No Brasil, a vacina foi testada em 16 centros de pesquisas, em sete estados e no Distrito Federal. Treze mil voluntários brasileiros participaram dos testes, que começaram em julho de 2020.
 

Adiamentos
 
Os resultados deveriam ter sido divulgados no dia 23 de dezembro, mas foram adiados pela segunda vez pelo governo paulista.


Antes, a previsão era de que eles fossem conhecidos no dia 15 daquele mês. Na ocasião, o governo afirmou que por questões de sigilos contratuais, o governo paulista não poderia antecipar quais foram os índices obtidos no Brasil. Na ocasião, o secretário da Saúde afirmou apenas que o índice não havia chegado a 90%.
 

Eficácia
 
Na prática, se uma vacina tem 78% de eficácia, isso significa dizer que 78% das pessoas que tomam a vacina ficam protegidas contra aquela doença. A taxa mínima recomendada pela Organização Mundial da Saúde (OMS) e também pela Anvisa é de 50%.
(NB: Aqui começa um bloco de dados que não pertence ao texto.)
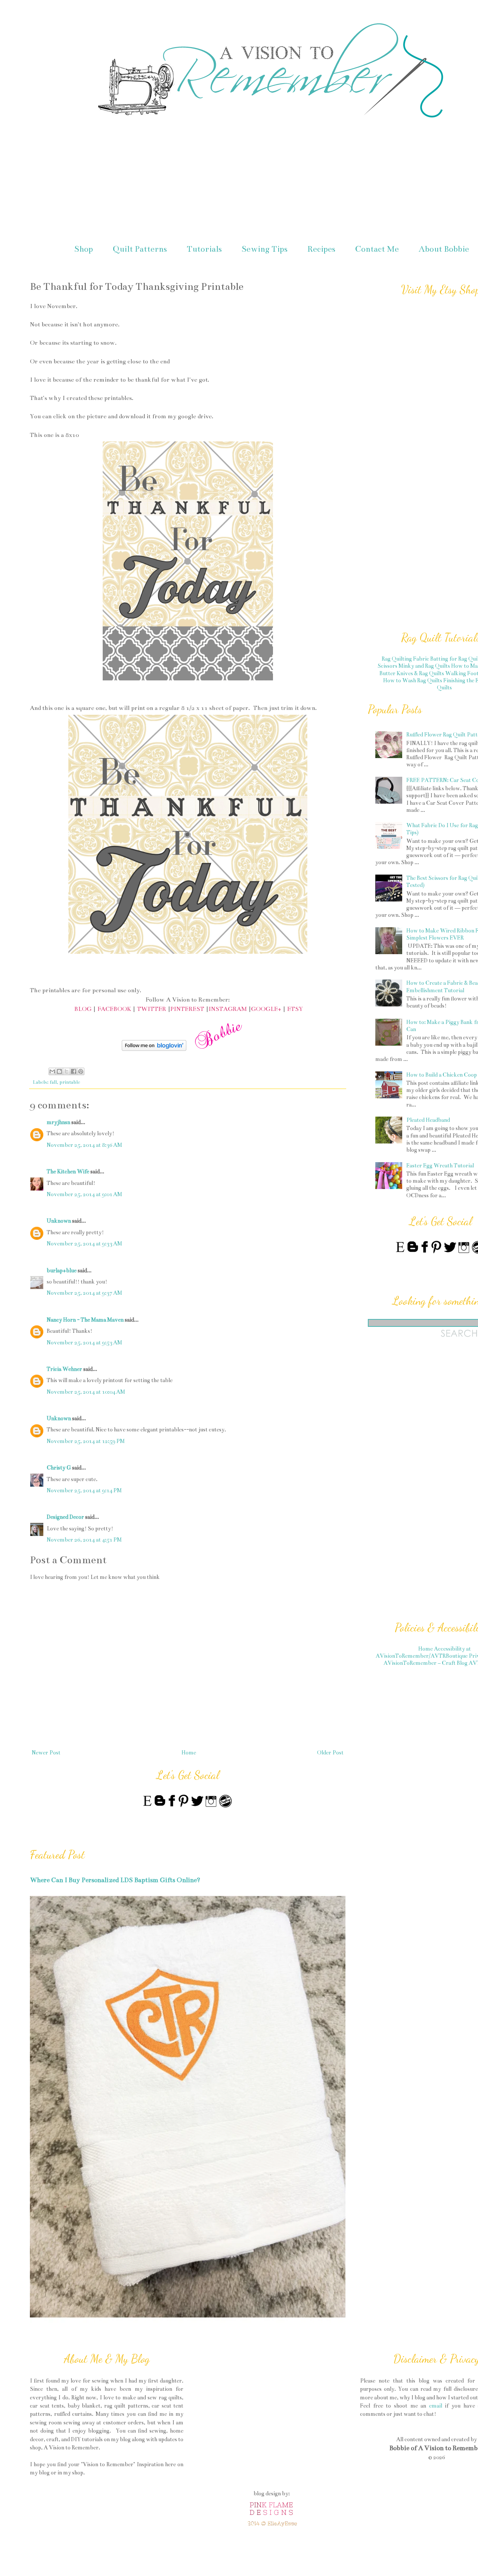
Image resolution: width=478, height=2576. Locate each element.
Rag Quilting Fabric (405, 658)
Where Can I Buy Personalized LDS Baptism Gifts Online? (115, 1880)
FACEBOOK (114, 1008)
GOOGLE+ (266, 1008)
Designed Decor (65, 1517)
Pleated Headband (428, 1120)
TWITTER (151, 1008)
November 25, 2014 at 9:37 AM (84, 1292)
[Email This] (52, 1071)
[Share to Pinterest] (80, 1071)
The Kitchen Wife (68, 1171)
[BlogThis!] (59, 1071)
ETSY (295, 1008)
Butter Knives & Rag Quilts (411, 673)
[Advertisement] (423, 1484)
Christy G (59, 1467)
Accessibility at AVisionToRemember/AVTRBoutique (423, 1652)
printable (69, 1082)
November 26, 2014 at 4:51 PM (84, 1539)
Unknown (59, 1220)
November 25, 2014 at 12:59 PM (86, 1441)
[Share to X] (66, 1071)
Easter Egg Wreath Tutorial (440, 1165)
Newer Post (46, 1752)
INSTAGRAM (227, 1008)
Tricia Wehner (64, 1369)
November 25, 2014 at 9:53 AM (84, 1342)
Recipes (321, 249)
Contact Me (377, 249)
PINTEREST (187, 1008)
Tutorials (204, 249)
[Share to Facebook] (73, 1071)
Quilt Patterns (140, 249)
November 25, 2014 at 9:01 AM (84, 1194)
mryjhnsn (58, 1122)
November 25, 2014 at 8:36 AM (84, 1145)
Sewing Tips (265, 249)
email (435, 2405)
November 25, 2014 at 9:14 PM (84, 1490)
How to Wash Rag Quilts (412, 680)
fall (53, 1082)
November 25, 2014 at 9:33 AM (84, 1243)
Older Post (330, 1752)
No final do ano passado, a Turquia informou publicamente ter chegado ao percentual de 91,25% de eficácia da CoronaVac em testes preliminares feitos com 1,3 mil voluntários.
A CoronaVac usa vírus inativados. Esta técnica utiliza vírus que foram expostos em laboratório a calor e produtos químicos para não serem capazes de se reproduzir.
 

Análise
 
Em entrevista ao G1, a microbiologista Natália Pasternak disse considerar o índice "excelente". Ela explica que já era esperado que a CoronaVac tivesse uma eficácia menor que as outras vacinas - porque ela é uma vacina de vírus inativado; já as da Pfizer e da Moderna usam a tecnologia de RNA mensageiro.

"A vacina inativada não consegue provocar uma resposta tão completa. É esperado que ela tenha uma eficácia menor. A eficácia de 78% da CoronaVac, ao que tudo indica, é uma eficácia excelente e compatível com uma vacina de vírus inativado. Com uma boa campanha, vai ser uma ótima vacina para o Brasil", afirma.
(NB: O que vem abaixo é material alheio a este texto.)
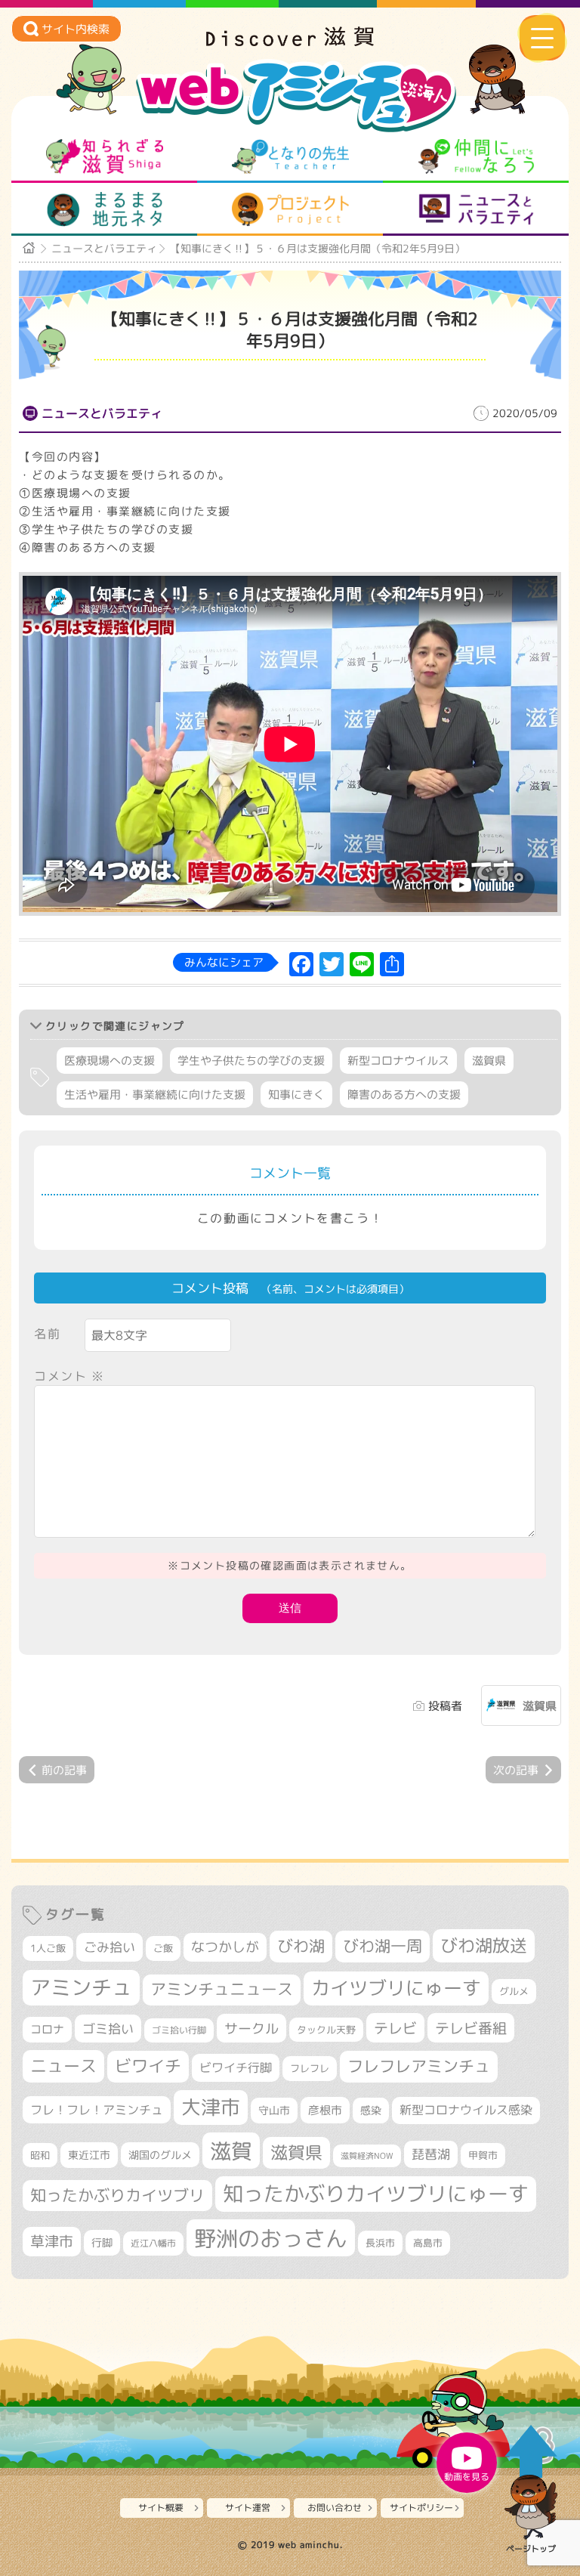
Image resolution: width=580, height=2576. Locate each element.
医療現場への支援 (109, 1060)
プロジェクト (290, 209)
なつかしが (225, 1946)
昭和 (40, 2155)
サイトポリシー (421, 2507)
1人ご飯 (48, 1948)
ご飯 (163, 1948)
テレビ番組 (471, 2028)
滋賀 (231, 2150)
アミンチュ (81, 1987)
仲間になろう (476, 156)
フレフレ (309, 2068)
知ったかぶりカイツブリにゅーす (376, 2193)
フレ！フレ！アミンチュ (96, 2109)
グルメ (514, 1991)
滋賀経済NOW (367, 2156)
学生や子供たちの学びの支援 (251, 1060)
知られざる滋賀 (104, 156)
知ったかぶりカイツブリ (117, 2195)
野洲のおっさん (270, 2237)
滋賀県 (489, 1060)
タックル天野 (326, 2029)
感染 (370, 2110)
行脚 (102, 2242)
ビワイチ (148, 2066)
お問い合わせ (334, 2507)
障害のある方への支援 (404, 1094)
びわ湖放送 (483, 1945)
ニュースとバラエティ (476, 209)
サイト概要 (161, 2507)
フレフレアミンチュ (418, 2066)
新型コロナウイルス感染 (466, 2109)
A vice-presidente do Instituto Sabin de Vacinas, Denise Garrett, explica que o vírus inativado induz uma resposta imune para todo o vírus - e não só para a proteína S, que é a que ele usa para entrar na célula.
"Você tem a produção de anticorpos para todas as proteínas na superfície do vírus. É como se diluísse a resposta imune - para isso, eles usam adjuvantes, nesse caso, o alumínio", afirma. Os adjuvantes servem para reforçar a indução da resposta imune gerada pela vacina.